:: Исходный текст ::

· · · · ·

Весной 1918 года в газете «Понедельник власти народа» Эренбург подчеркивал буржуазность большевизма, его полярную противо­постав­лен­ность настоящему духовному обновлению:

 

Они всюду <…> На пестром вокзале, именуемом «Кафе Питтореск», где публика с Кузнецкого под музыку Грига наслаждается брюшами (правильно – бриошами. – Е. Т.), футуристы провозглашают свои лозунги.

– Да здравствует хозяин кафе Филиппов! Да здравствует революционное искусство!

– В маленьком, нелепом подвале [кафе поэтов – Е.Т.], перед кроткими спекулянтами, заплатившими немало за сладость быть обруганными, и для возбуждения их аппетита футурист поет:

Ешь ананасы

Рябчики жуй,

День твой последний

Приходит, буржуй!

Принят большевизм – но эта подделка преображения мира не заставит нас отказаться от веры в возможность иной правды на земле. Выйдя из футуристического кабака, мы не окунемся с радостью в тепленькую ванну нашей поэзии, а еще острее возжаждем горняго ключа, подлинного Рождества нашего искусства.

· · · · ·

:: Задание ::
Напишите продолжение текста об Эренбурге и футуристах, начав сразу после его последнего предложения. Записи, приведённые далее, к тексту об Эренбурге и футуристах отношения не имеют.

· · · · ·

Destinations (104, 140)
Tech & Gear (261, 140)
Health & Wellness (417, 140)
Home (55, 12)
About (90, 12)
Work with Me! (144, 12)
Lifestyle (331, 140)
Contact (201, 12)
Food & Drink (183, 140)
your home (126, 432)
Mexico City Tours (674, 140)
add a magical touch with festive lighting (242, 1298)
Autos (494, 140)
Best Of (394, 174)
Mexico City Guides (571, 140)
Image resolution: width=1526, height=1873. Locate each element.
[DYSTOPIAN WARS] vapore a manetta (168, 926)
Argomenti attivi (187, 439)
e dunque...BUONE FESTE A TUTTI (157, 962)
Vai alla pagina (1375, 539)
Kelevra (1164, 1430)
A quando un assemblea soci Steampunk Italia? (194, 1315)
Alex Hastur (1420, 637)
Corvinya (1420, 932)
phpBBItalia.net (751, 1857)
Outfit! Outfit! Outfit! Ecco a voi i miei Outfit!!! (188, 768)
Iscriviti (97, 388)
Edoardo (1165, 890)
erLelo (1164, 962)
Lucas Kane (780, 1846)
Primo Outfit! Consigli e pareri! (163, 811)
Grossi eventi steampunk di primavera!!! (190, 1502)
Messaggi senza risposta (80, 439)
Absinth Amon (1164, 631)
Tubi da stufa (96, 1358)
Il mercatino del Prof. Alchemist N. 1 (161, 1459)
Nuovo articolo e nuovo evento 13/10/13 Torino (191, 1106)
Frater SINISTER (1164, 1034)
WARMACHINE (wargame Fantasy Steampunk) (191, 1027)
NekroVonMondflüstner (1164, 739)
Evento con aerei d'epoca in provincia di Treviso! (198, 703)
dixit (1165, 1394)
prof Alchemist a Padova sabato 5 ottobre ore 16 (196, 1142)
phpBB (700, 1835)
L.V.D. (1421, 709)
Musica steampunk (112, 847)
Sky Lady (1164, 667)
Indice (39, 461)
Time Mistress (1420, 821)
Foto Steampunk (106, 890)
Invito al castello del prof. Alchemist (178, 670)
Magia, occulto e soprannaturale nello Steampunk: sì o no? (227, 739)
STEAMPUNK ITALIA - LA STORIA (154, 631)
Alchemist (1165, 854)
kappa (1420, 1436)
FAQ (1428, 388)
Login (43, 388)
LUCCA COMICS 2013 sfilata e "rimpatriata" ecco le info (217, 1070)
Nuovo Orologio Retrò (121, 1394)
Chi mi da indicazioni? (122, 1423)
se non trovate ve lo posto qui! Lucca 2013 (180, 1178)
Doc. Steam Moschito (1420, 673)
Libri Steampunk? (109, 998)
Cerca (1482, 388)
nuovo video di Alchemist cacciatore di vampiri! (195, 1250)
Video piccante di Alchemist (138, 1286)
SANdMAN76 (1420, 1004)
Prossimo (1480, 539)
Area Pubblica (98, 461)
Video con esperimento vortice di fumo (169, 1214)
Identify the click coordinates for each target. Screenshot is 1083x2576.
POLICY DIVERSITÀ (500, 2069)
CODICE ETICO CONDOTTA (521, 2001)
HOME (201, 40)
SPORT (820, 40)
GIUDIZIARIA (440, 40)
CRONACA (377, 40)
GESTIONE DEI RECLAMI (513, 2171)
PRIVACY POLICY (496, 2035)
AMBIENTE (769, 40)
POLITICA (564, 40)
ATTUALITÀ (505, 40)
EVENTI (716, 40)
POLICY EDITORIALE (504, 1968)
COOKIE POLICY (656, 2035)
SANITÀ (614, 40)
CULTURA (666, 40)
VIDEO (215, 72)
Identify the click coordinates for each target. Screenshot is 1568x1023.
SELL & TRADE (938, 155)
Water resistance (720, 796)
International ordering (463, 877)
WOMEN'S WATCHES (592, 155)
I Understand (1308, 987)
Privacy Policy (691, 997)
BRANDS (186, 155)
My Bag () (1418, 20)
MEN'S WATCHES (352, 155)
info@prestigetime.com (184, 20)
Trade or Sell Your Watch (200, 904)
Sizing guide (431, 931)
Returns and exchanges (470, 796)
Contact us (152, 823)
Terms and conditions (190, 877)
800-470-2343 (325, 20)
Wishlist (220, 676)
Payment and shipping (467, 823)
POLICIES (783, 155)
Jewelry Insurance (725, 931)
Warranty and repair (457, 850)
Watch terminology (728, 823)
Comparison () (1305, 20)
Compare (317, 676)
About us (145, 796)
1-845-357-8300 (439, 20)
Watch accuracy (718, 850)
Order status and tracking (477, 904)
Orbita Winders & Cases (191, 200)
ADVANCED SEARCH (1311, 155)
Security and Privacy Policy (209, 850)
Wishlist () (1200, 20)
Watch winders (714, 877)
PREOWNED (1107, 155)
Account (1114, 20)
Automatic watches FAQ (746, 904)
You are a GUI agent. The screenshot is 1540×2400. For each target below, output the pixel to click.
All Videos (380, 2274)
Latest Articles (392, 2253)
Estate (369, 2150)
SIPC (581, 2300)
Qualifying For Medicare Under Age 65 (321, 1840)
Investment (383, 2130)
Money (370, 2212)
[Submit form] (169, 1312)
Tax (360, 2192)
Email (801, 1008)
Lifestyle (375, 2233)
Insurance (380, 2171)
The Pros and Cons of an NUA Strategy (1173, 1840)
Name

· · · · ·

:: Ответ на задание ::
Люди, глубоко ненавидящие буржуазную культуру, с ужасом отшатываются от большевиков. Классовое насилие, общественная безнравственность, отсутствие иных ценностей, кроме материальных, иных богов, кроме бога пищеварения, все эти свойства образцового буржуазного строя с переменой ролей и с сильной утрировкой, составляют суть «нового» общества. Большевистский «социализм» лишь пародия на благоустроенное буржуазное государство. <…> Футуризм банален, как буржуазия, от него несет запахом духов[36].

 

Так, не сговариваясь с Замятиным, судит Эренбург о революционной метаморфозе футуристов. Любопытно, однако, что в этот период его совершенно не пугают собственно эстетические «сдвиги» и сломы – в отличие от Толстого, теперь переосмысляющего художественную практику футуристов с чуть ли не религиозным ужасом. Позднее, в 1920-е гг., Эренбург, напротив, будет всячески подчеркивать подрывную, революцион­ную функцию футуристической эстетики, акцентируя революционные заслуги левого искусства.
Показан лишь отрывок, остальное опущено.